Ucciso il regista lituano Mantas Kvedaravičius. Stava girando un documentario a Mariupol

Il regista ucciso con la "telecamera in mano" mentre girava nella città devastata dalla guerra a cui aveva già dedicato un film nel 2016

Ucciso il regista lituano Mantas Kvedaravičius. Stava girando un documentario a Mariupol
(Ansa)
Il regista lituano Mantas Kvedaravicius ucciso a Mariupol mentre lavorava a un documentario sulla guerra

Era tornato nella città di Mariupol, nel Sud-Est dell'Ucraina, per continuare a documentare il conflitto che aveva già filmato durante le battaglie nel Donbass del 2014. Poi aveva presentato il suo lavoro a Berlino nel 2016 dal titolo "Mariupolis". Purtroppo questa volta il regista lituano Mantas Kvedaravičius è morto “con la telecamera in mano”, mentre era alla guida di un'auto colpita da un razzo: condotto d'urgenza in ospedale, è deceduto poco dopo il ricovero. 

Kvedaravičius era molto conosciuto per alcuni documentari premiati nei principali festival europei, tra cui Barzakh (2011) sui rapimenti in Cecenia e appunto Mariupolis (2016). 

A dare la notizia è stato il noto il regista russo-lettone Vitaly Mansky, anima del festival dei documentari Artdocfest di Mosca.
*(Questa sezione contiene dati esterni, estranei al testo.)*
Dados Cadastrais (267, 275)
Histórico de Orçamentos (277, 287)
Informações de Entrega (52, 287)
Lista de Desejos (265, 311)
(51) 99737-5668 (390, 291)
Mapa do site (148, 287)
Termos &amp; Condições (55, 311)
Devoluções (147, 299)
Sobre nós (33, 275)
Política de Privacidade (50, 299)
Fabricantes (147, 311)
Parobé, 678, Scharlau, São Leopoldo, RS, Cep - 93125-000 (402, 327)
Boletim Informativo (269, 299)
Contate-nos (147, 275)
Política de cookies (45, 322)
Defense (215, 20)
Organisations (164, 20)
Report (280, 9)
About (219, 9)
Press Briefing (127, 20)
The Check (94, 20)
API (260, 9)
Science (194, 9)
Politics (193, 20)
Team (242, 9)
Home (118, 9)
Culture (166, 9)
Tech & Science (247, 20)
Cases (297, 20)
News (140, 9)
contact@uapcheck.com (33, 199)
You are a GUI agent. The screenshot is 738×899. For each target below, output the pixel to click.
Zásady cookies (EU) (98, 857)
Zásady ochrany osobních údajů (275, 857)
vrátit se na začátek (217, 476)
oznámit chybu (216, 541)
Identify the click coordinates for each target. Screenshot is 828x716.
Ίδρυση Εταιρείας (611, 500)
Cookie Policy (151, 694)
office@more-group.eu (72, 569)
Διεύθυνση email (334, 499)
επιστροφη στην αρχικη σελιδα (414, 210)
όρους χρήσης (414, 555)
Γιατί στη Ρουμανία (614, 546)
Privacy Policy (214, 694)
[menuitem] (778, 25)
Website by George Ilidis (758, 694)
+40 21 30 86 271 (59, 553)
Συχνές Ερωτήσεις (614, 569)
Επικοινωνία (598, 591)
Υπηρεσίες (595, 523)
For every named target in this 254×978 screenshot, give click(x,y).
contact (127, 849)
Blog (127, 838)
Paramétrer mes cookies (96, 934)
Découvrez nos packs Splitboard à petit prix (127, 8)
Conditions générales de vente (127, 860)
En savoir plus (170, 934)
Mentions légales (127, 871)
Kvedaravičius, 45 anni, documentarista e antropologo stava cercando di lasciare la città ucraina devastata dall'aggressione russa, dove era impegnato a documentare il conflitto. Laureatosi all'Università di Vilnius, aveva conseguito un master in antropologia culturale in Inghilterra, e stava completando la sua tesi di dottorato all'Università di Cambridge. 

Mantas Kvedaravičius e Vitaly Mansky Facebook @vitaliy.manski
Mantas Kvedaravičius e Vitaly Mansky

"Mantas Kvedaravičius è stato ucciso a Mariupol - ha scritto su Twitter l'ambasciatrice della Lituania presso gli Usa Audra Plepyte - dove stava documentando le atrocità di guerra delle truppe russe. Aveva fatto documentari premiati sulla Cecenia, Mariupol e altri".

Aveva già raccontato la vita della popolazione dell'area del Donbass durante la presa della Crimea, area da allora rimasta sotto la costante minaccia del conflitto tra separatisti filorussi e nazionalisti ucraini, conflitto diventato in pochi anni una guerra sanguinaria cominciata 39 giorni fa.  Il suo sguardo rivolto alla quotidianità dei cittadini alla continua ricerca di una vita normale nonostante le continue minacce russe. 

Un’altra vita sacrificata per mostrare al mondo la guerra, la stessa sorte che è toccata a Maks Levin, il fotoreporter ucraino scomparso il 13 marzo mentre documentava gli scontri e trovato morto in un villaggio vicino a Kiev.